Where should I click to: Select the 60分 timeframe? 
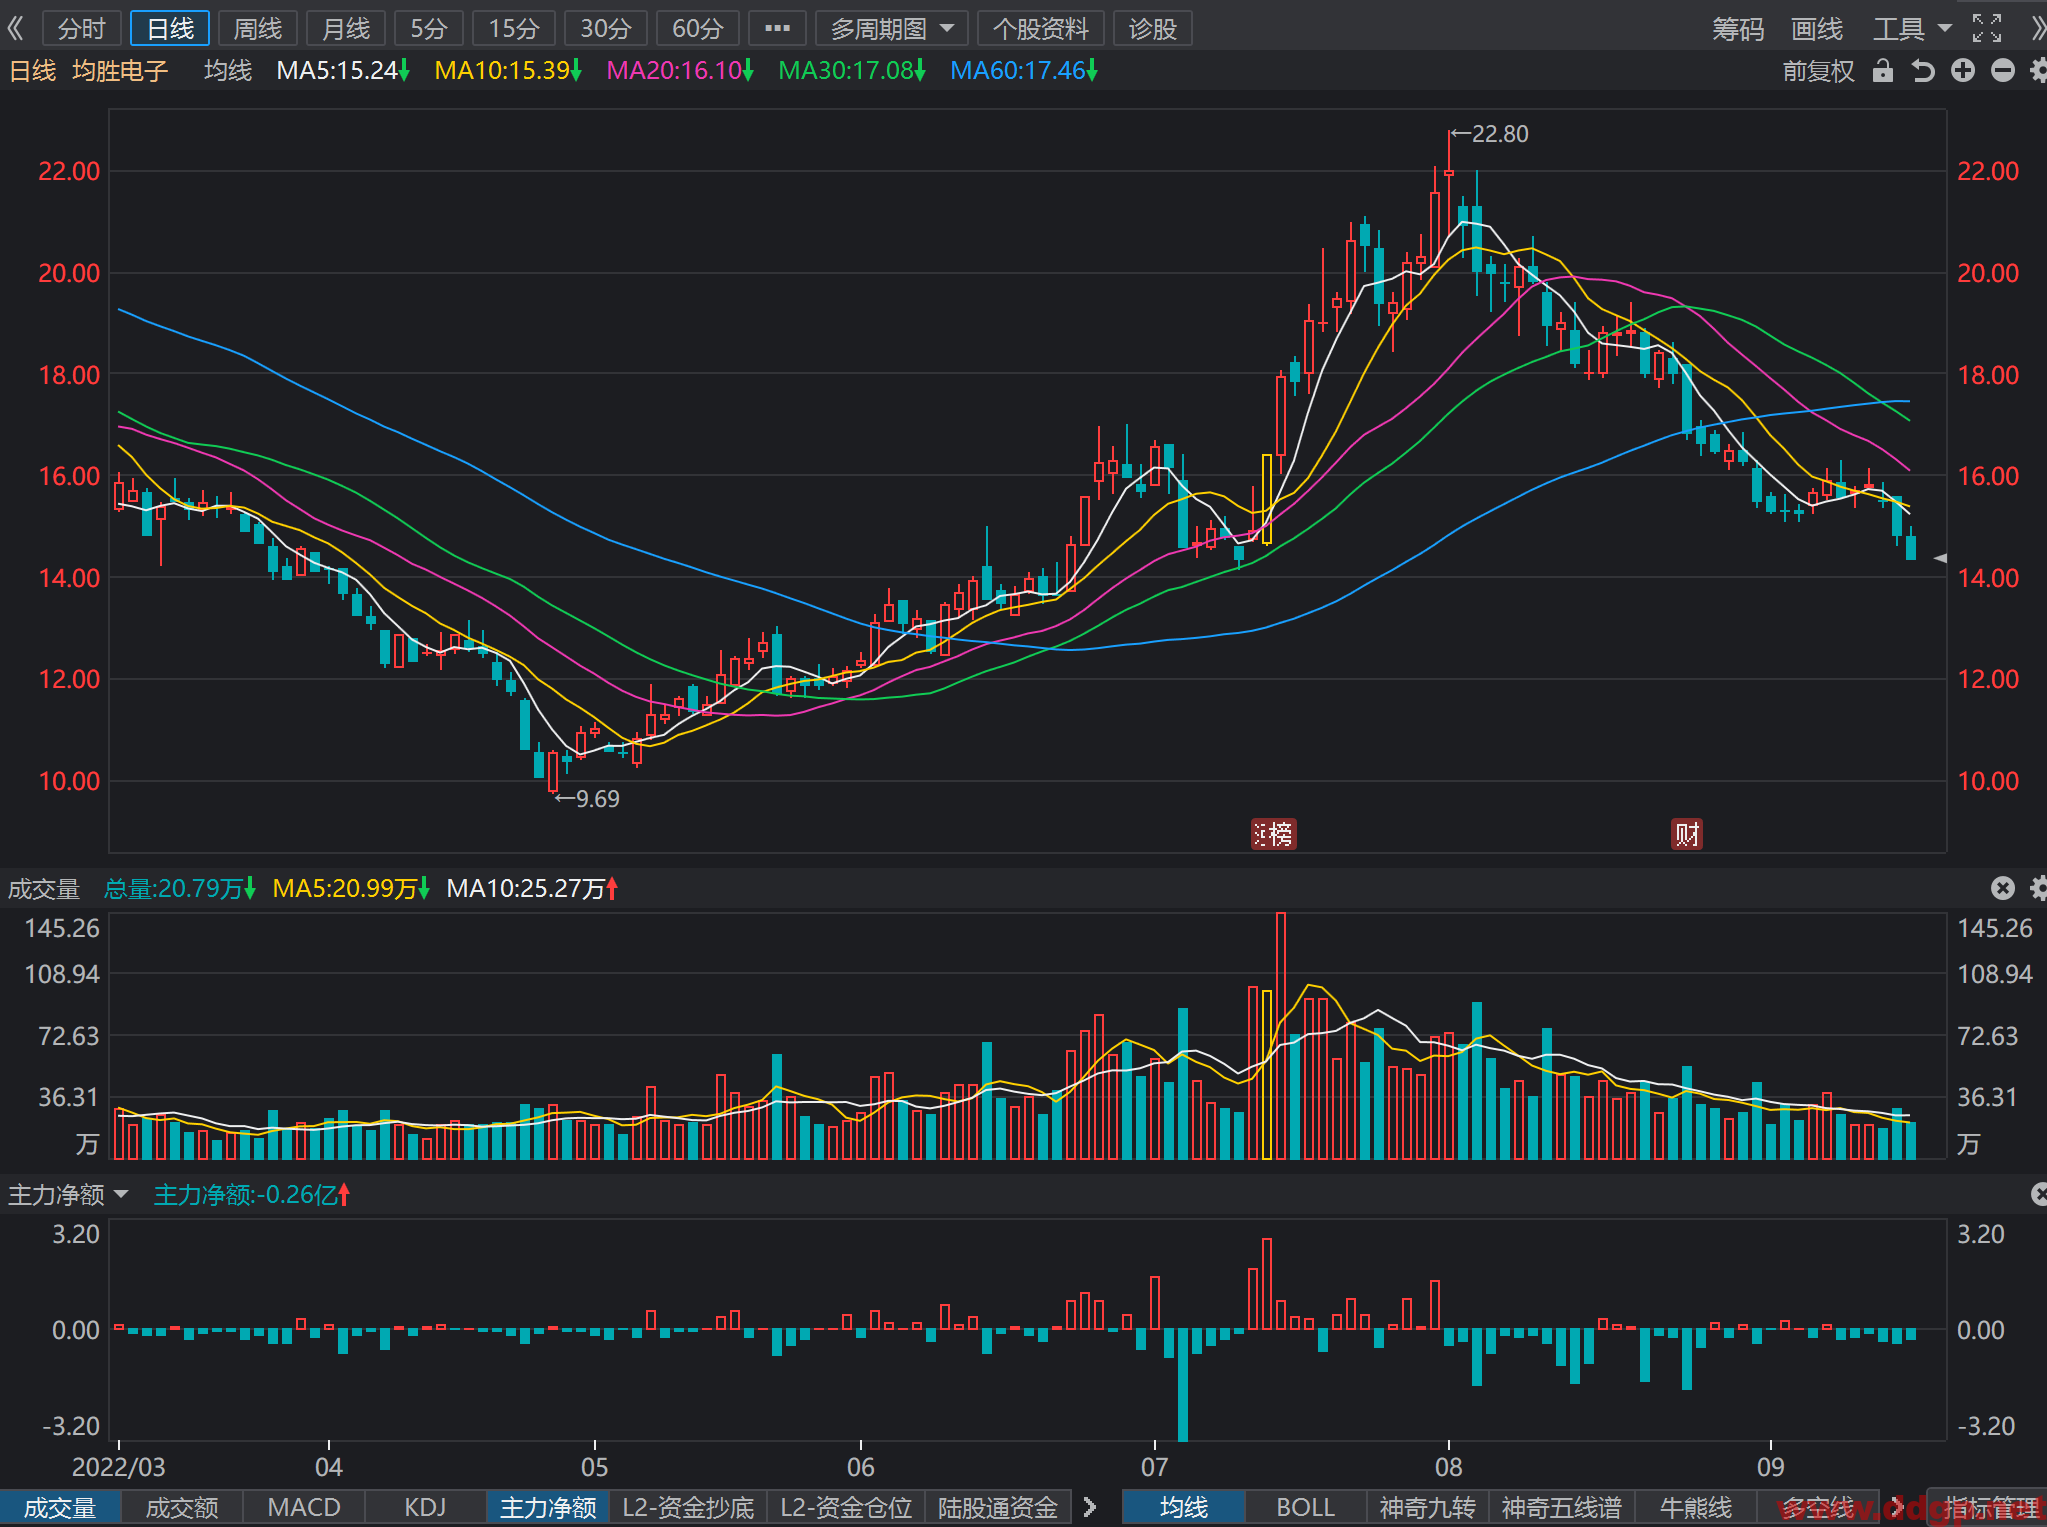tap(697, 29)
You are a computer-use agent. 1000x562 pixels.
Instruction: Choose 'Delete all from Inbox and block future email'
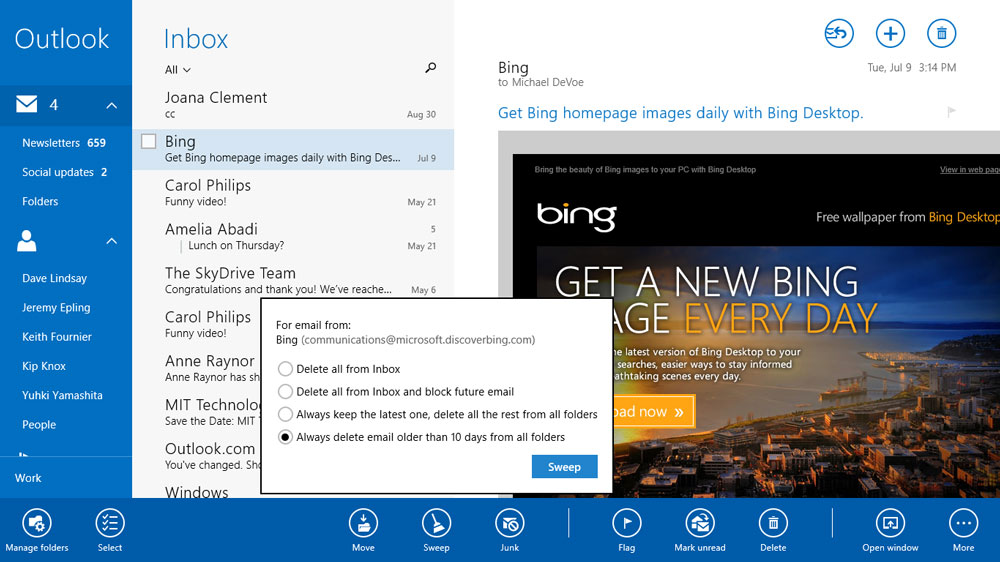(x=286, y=392)
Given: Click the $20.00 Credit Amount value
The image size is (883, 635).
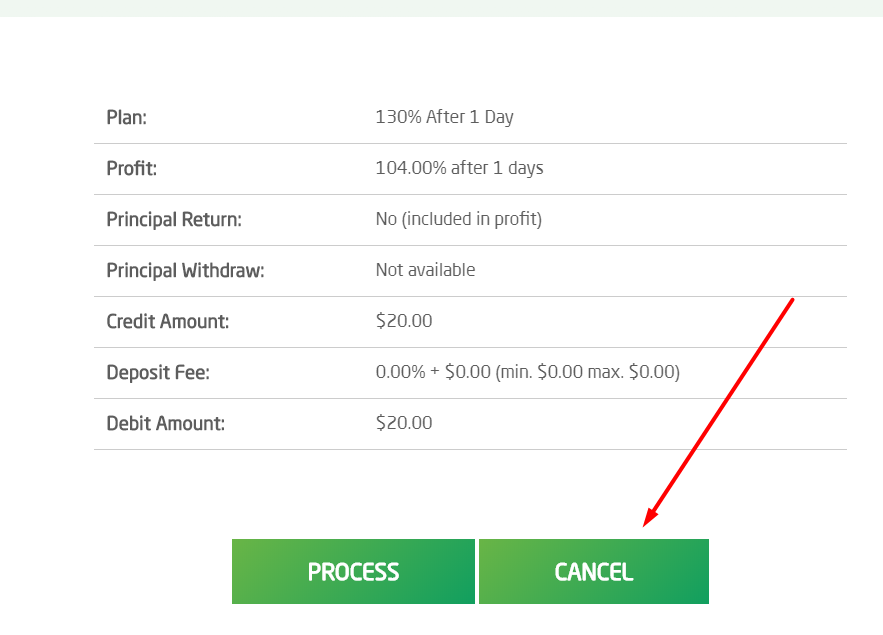Looking at the screenshot, I should coord(404,321).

• • •

Short exercise: Reproduce the lines above word for word, omitting the pictures.

Final answer:
Where should I click to: Select the 60分 timeframe? 
tap(697, 29)
You are a computer-use agent. 1000x562 pixels.
Instruction: Choose 'Delete all from Inbox and block future email'
(x=286, y=392)
Given: Click the $20.00 Credit Amount value
The image size is (883, 635).
Looking at the screenshot, I should coord(404,321).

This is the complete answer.